General policy statement
The Dairy Industry Restructuring Act 2001 places no legislative limit on the proportion of the Fonterra co-operative shares that can be sold by farmers into the new co-op fund. A limit would ensure that the dividends and proceeds of Fonterra remain largely in the hands of farmer shareholders not external investors.
Without such a protection the current proposal for 10–15% of co-operative shares to be sold into the new co-op fund for external investors could easily become the thin end of the wedge and the fund could expand, seeing farmers lose share dividends to foreign and domestic investors.

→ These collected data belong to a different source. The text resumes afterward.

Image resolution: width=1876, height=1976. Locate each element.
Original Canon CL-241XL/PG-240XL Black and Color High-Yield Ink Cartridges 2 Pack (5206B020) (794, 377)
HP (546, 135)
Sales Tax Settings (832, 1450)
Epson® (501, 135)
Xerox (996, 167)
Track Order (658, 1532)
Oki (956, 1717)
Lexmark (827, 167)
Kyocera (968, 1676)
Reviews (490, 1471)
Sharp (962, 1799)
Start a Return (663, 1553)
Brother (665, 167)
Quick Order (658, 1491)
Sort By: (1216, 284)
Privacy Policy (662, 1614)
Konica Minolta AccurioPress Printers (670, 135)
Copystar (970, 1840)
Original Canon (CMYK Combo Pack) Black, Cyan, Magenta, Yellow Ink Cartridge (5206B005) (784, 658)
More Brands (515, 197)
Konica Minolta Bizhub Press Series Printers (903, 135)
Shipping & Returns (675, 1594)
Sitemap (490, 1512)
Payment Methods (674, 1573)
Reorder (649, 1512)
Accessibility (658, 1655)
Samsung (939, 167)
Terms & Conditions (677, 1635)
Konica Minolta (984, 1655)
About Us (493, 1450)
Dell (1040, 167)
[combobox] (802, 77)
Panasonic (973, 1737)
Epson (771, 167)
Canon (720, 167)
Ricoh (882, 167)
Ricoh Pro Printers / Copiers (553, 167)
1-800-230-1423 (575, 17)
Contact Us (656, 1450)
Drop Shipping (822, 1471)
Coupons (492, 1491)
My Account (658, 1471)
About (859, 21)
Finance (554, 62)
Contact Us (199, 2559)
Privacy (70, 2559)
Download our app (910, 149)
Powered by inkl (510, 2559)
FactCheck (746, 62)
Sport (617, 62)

This Bill provides that Fonterra must ensure the new co-op fund does not constitute more than 20% of the total number of co-operative shares. If the 20% limit is reached, Fonterra must cease the sale of shares into the new co-op fund and take action to reduce the proportion of shares in the new co-op fund to below the 20% limit within 90 days.
Clause by clause analysis
Clause 1 is the Title clause.
Clause 2 is the commencement clause. The Bill comes into force on the day after the date on which it receives the Royal assent.
Clause 3 provides that the Bill amends the Dairy Industry Restructuring Act 2001 (the principal Act).
Clause 4 states the purpose of the Bill.
Clause 5 inserts new section 109JA, which sets out new co-op's obligation to limit the relevant interest of the new co-op fund in co-operative shares.